_Lesetext_:

————————

Christoph Meckel hat mir eine Leserin auf Twitter empfohlen. Mein erster Text von ihm ist „Die Messingstadt“. Ein kurzer halb-fantastischer Roman in einem Setting, das sich sehr nach Neo Noir oder zeitgenössischer Dystopie liest:
„Die Messingstadt, die Babylon-City. Stadt der Unterwelt, der Zuhälter und Ganoven, der gezinkten Karten, der Schiebereien und schmutzigen Geschäfte. Einer, der in dieser Unterwelt lebt, ist Jean, ein einsamer Wolf, der alle Gefühle vermeiden will und deshalb mit einer Hure lebt. Und die will irgendwann kein Geld mehr von ihm… Meckel hat die Geschichte von Babylon-City mit großer Farbigkeit aufgeschrieben und in verführerische Bilder gebracht. Für Freunde verrauchter Hinterzimmer, für Metropolenkids und Nachtschwärmer.“
Erzählt wird das in einem alles andere als gewöhnlichen Stil, einerseits fast lakonisch, wie aufzählend, dann aber auch immer wieder um erlesenste Worte und Sätze bemüht. Eindruck: Eine schmutzige Schönheit, die in gewisser weise durchaus aber ennuieren, ja, an-öden kann – doch nicht die Lesenden anöden – es ist die niedergedrückte Stimmung des Settings, die perfekt transportiert wird:
„Im Taxi nach Babylon-City, zwei Stunden später, sortierten sie das gemeinsame Taschengeld, sie nannte eine Adresse, Hotel Senlis, und lehnte jeden anderen Vorschlag ab. Seite an Seite in gewärmten Polstern, übernächtigt, sorglos, in verbrauchten Kleidern, erkannten sie sich in einem Blick, die Berührung ihrer Schultern war nicht zuviel. Taxi fahren, für ihn eine alte Gewohnheit – er fuhr auch Taxi, wenn er pleite war -, erschien ihr ganz unerwartet und luxuriös, eine kostbare, warme Gewißheit, ein Platz für sie. Über den Vorstädten mischte sich Rauch mit Regen, unendlich oder ewig schien dieser Rauch, aus Flüchtlingslagern steigend, aus Slums und Baracken, bissig, sauer, erstickend und ihm vertraut, obwohl er nicht aus dieser Versenkung kam. Der gefeierte Himmel war hier schwarze Luft, die naß und stinkend auf die Materie drückte, er kannte das schon, sie atmete ohne Bedenken, schleimige Vertrübung von Wasser und Erde, Stein, Holz, Metall und allem, was drin lebte. Er glaubte Glocken zu hören, aus welchem Grund, und hatte tatsächlich ein paar Glocken gehört.“.

————————

_Anweisung A_:
Welche Adresse nennt die Frau im Taxi im zitierten Abschnitt des Lesetexts über „Die Messingstadt“?
_Anweisung B_:
Schreibe den Lesetext über „Die Messingstadt“ im selben Ton weiter, und zwar im Anschluss an sein letztes Zitat.

_Daten zur Lage von Wörtern und Elementen_:
————————

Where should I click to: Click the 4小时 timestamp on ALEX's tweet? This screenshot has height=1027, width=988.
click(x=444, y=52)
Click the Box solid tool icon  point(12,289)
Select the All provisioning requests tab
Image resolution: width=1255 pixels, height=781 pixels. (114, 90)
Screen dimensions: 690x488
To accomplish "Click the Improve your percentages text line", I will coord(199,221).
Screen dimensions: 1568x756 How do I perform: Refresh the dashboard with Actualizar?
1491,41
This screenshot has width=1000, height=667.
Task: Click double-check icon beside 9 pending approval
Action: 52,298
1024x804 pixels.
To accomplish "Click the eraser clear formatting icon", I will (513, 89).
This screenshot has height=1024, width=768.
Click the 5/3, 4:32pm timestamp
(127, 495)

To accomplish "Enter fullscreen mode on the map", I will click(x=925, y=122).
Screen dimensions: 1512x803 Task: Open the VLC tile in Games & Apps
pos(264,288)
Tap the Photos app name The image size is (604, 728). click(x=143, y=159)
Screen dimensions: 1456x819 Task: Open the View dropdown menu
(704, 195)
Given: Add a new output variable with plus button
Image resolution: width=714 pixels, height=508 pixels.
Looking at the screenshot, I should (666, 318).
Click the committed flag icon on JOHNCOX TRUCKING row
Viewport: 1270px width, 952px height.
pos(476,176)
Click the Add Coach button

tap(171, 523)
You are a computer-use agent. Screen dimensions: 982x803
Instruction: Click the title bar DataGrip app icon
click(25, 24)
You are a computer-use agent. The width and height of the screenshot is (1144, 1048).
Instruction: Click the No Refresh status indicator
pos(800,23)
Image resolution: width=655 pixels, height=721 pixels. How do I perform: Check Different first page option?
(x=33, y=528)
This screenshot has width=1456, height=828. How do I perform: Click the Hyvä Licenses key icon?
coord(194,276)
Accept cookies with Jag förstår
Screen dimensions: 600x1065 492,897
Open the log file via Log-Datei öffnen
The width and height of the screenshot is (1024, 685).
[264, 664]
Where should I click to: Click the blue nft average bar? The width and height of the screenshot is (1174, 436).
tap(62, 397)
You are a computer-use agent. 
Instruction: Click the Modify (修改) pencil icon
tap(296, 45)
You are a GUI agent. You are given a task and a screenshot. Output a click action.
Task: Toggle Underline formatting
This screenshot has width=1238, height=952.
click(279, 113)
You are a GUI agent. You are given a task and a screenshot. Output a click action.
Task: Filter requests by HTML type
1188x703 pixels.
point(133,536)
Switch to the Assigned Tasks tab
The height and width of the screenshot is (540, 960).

————————

_Ergebnis A_:
Hotel Senlis

_Ergebnis B_:
Das erste Kapitel ragt dabei besonders heraus. Die Reise nach Babylon City, die Bekanntschaft mit einer anderen Reisenden, ein Unfall – alles mit ähnlicher emotionaler Distanz erzählt – das liest sich wie ein kaltfiebriger Traum in Fetzen und hat etwas von Neo Noir trifft Robert Walser:
„Die Zeit verging im beleuchteten Zifferblatt, sie schien zu vergehn, danach vergangen zu sein, die Zeit im Volvo und seine eigene, die Zeit der Person neben ihm und die Zeit der Nacht; eine andere blieb unverbraucht zurück im Land, das flüchtig erhellt zwischen Bäumen zum Vorschein kam. Gegen Morgen fiel Schnee, er sprühte im Licht entgegen, beschlug die Scheiben und lag auf der Fahrbahn fest. Schlohweiße Wirbel schlossen den Wagen ein. Er fuhr verlangsamt, ohne genaue Sicht, durch angesammelten Schnee, auf spürbarer Glätte, in verflatternder enger Raumlosigkeit, und die Frau neben ihm – er hatte sie fast vergessen – schien das Fahren normal zu finden und sagte nichts.“
Thematisch wirkt der Text recht bukowski-esk. Der Protagonist, nach dem, was er erzählt und woran er sich erinnert, bereits durch viele Beziehungen und Affären gegangen, bezahlt der Einfachheit halber eine Prostituierte um mit ihr zu leben. Doch beide verlieben sich, da bricht er das Experiment ab. Zuvor löchert die Geliebte ihn über zahlreiche Liebschaften.
Ich kann mir vorstellen, manche Leserin wird die Augen rollen über noch so eine Geschichte, in der Frauen vor allem als Drama, tragische Vergangenheit, wish-fullfilment, Bettgeschichte oder Ziel vorkommen. Und ich kann es verstehen. Aber wenn man schon einen dieser Texte liest – dann doch den. Denn Meckel schreibt wirklich herausragend.
Und ganz so einfach ist es dann auch nicht. Da ist einerseits die Tatsache, dass unser Protagonist in seiner Beziehung mit Gabriele eine große Lust am Erfinden von „Frauengeschichten“ entwickelt, denn das unterhält die Geliebte – so können wir uns mit der Zeit immer weniger sicher sein, was an Vergangenheit und Gegenwart des Protagonisten tatsächlich glaubhaft ist. Und dann wechselt die Perspektive der insgesamt vier Kapitel zwei Mal von dritter zu erster Person und auch das geht insofern nicht ganz auf, als dass Widersprüche zwischen den Perspektiven bleiben.